Friday, 12 October 2018

Java Memory Management


  • Java Memory Management, with its built-in garbage collection, is one of the language's finest achievements
  •  It allows developers to create new objects without worrying explicitly about memory allocation and deallocation, because the garbage collector automatically reclaims memory for reuse
  • How Garbage Collection Really Works
    • Many people think garbage collection collects and discards dead objects. In reality, Java garbage collection is doing the opposite! Live objects are tracked and everything else designated garbage.
    • Object creation is faster because global synchronization with the operating system is not needed for every single object. An allocation simply claims some portion of a memory array and moves the offset pointer forward . The next allocation starts at this offset and claims the next portion of the array.
    • When an object is no longer used, the garbage collector reclaims the underlying memory and reuses it for future object allocation. This means there is no explicit deletion and no memory is given back to the operating system.
  • All objects are allocated on the heap area managed by the JVM. Every item that the developer uses is treated this way, including class objects, static variables, and even the code itself. As long as an object is being referenced, the JVM considers it alive. Once an object is no longer referenced and therefore is not reachable by the application code, the garbage collector removes it and reclaims the unused memory.
  • There are four kinds of GC roots in Java:
    • Local variables are kept alive by the stack of a thread. This is not a real object virtual reference and thus is not visible. For all intents and purposes, local variables are GC roots
    • Active Java threads are always considered live objects and are therefore GC roots. This is especially important for thread local variables. 
    • Static variables are referenced by their classes. This fact makes them de facto GC roots. Classes themselves can be garbage-collected, which would remove all referenced static variables. This is of special importance when we use application servers, OSGi containers or class loaders in general. We will discuss the related problems in the Problem Patterns section.
    • JNI References are Java objects that the native code has created as part of a JNI call. Objects thus created are treated specially because the JVM does not know if it is being referenced by the native code or not. Such objects represent a very special form of GC root, which we will examine in more detail in the Problem Patterns section below.

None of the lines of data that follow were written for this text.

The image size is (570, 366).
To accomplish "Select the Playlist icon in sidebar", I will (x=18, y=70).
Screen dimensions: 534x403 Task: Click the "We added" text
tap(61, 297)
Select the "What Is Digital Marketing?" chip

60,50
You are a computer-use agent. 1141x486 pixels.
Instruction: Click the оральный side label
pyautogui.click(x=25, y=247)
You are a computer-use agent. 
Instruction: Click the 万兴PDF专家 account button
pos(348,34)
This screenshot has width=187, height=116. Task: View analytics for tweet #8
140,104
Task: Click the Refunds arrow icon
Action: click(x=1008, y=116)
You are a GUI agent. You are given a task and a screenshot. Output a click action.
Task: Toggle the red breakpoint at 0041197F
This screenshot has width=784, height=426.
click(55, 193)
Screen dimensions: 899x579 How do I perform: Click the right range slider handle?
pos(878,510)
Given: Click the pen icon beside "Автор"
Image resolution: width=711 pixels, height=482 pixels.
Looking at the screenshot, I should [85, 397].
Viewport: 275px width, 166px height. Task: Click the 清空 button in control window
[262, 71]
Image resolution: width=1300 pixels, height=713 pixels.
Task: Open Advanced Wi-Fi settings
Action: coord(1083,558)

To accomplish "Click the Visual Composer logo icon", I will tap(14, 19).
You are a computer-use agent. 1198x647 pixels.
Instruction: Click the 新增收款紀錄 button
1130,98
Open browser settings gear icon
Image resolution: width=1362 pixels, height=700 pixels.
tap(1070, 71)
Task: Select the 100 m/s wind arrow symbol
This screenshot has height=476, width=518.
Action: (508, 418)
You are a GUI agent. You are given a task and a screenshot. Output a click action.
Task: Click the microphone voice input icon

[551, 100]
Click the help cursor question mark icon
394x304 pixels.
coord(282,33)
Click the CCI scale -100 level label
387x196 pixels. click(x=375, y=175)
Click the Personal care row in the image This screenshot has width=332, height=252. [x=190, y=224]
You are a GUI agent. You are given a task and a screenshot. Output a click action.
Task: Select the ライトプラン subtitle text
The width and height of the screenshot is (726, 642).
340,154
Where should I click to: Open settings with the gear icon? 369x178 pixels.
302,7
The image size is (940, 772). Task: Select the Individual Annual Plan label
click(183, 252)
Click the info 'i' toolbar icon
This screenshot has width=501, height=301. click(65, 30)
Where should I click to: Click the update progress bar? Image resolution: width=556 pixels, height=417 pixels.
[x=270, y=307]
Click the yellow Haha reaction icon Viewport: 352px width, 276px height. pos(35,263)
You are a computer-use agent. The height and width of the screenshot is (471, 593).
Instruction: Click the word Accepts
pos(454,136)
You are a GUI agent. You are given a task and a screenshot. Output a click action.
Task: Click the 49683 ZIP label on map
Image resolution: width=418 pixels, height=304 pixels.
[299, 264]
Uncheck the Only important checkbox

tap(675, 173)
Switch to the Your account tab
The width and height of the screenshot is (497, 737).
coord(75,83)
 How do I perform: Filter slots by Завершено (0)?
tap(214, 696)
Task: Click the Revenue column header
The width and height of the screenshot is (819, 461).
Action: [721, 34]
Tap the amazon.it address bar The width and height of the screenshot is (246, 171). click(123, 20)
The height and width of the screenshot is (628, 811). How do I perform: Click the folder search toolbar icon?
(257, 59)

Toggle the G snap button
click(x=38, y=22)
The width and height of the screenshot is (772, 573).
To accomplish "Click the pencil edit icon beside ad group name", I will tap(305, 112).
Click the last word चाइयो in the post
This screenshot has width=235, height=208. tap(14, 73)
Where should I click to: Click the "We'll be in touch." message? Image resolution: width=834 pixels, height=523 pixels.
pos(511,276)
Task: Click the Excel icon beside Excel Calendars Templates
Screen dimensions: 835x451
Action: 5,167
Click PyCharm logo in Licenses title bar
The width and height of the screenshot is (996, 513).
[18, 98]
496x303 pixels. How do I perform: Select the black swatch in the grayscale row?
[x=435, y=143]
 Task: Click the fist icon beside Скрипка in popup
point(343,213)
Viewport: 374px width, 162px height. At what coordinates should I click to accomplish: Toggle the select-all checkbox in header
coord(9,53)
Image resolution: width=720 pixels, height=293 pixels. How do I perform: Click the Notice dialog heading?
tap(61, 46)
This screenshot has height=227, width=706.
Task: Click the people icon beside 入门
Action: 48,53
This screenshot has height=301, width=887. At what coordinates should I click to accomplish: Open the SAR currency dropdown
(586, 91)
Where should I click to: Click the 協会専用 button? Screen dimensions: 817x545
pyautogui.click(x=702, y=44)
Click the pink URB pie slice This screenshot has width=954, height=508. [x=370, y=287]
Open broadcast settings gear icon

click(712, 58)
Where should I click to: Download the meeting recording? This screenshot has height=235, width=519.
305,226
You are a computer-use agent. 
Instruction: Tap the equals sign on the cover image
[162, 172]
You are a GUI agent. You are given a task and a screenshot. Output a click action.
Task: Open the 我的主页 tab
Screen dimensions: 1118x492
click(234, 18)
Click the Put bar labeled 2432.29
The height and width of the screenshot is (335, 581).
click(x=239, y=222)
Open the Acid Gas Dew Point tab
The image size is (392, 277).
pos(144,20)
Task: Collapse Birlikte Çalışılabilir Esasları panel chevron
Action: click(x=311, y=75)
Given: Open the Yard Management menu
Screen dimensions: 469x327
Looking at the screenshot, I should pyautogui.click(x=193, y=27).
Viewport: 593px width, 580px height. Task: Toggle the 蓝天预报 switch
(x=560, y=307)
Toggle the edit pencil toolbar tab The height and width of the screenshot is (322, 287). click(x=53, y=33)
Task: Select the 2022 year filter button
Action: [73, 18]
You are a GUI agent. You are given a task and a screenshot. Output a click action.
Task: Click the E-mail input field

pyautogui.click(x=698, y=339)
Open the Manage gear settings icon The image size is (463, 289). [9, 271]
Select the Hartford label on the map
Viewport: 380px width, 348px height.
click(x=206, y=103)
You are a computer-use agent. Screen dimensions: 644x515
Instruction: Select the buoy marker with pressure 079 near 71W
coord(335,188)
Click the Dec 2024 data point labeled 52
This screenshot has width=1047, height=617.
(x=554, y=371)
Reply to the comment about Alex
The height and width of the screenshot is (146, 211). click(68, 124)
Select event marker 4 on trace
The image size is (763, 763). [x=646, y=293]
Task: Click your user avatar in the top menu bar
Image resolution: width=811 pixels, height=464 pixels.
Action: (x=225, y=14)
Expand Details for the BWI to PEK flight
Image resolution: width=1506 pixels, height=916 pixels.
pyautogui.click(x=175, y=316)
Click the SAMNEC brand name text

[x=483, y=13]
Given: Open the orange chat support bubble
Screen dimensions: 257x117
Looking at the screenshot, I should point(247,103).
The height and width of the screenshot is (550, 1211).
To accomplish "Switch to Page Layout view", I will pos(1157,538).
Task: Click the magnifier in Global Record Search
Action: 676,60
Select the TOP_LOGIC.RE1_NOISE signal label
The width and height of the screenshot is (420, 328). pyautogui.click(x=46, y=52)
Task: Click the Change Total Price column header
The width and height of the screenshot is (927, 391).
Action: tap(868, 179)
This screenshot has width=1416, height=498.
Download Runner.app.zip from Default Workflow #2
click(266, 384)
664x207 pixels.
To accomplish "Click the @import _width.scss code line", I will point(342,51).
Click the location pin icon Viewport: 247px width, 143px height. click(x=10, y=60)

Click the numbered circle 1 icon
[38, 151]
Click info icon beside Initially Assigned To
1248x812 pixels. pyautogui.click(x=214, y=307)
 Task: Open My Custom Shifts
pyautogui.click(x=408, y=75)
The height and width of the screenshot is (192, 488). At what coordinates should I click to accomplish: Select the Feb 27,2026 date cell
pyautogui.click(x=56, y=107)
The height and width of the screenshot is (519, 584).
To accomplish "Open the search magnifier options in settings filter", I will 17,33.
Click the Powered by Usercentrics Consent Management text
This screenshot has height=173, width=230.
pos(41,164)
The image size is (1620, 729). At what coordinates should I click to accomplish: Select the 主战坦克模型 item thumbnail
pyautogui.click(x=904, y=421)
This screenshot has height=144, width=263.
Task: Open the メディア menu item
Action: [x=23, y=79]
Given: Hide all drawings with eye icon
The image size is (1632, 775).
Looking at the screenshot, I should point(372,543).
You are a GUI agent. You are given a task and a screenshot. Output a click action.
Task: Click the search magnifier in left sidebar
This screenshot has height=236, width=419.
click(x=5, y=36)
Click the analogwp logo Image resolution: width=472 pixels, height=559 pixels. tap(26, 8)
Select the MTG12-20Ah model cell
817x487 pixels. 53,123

  • Marking and Sweeping Away Garbage
    • To determine which objects are no longer in use, the JVM intermittently runs what is very aptly called a mark-and-sweep algorithm
    • it's a straightforward, two-step process:
      • The algorithm traverses all object references, starting with the GC roots, and marks every object found as alive.
      • All of the heap memory that is not occupied by marked objects is reclaimed. It is simply marked as free, essentially swept free of unused objects.
      • It's possible to have unused objects that are still reachable by an application because the developer simply forgot to dereference them. Such objects cannot be garbage-collected.